In a first-of-its-kind ruling interpreting the CCPA, a federal judge concluded that a business was subject to the CCPA because the complaint allegations satisfied the "for profit" requirement of this California privacy law. In Blackbaud Inc. Customer Data Security Breach Litigation, No. 3:20-mn-02972 (D.S.C. Aug. 12, 2021), the judge concluded that Defendant Blackbaud Inc. was bound by the CCPA, despite its assertion that it did not qualify as a "business."
The court found it especially notable that Blackbaud (1) was registered as a data broker in California under a law that used the same definition of "business" as the CCPA and (2) used consumers' data to improve and test its services.

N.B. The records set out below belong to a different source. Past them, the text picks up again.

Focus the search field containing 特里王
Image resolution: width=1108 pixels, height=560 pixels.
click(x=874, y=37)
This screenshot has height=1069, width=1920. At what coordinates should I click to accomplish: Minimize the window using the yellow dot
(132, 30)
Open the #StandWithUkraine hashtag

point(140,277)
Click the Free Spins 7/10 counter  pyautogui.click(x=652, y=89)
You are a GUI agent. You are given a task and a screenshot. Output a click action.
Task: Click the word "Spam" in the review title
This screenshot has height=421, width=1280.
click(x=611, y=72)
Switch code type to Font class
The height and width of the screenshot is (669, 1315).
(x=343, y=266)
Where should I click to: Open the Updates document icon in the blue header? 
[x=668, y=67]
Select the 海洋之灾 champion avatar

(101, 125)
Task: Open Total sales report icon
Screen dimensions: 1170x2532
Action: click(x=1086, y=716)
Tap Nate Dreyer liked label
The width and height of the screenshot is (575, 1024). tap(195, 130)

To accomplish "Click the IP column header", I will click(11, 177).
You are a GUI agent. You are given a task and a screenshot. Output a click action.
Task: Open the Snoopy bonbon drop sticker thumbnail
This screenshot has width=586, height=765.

The court also allowed at least one named plaintiff to assert a claim under the the California Confidentiality of Medical Information Act (CMIA), while dismissing the same claim by three other plaintiffs because they hadn't "plausibly alleged that 'information relating to [their] medical history, mental or physical condition, or treatment' was disclosed during the ransomware attack."
This decision is important for two reasons. It signals that courts are interpreting the CCPA language broadly, with the aim towards consumer protection. It also sets a clear threshold for the CMIA claims, indicating that more than the bare-minimum allegations must be pleaded to survive a motion to dismiss.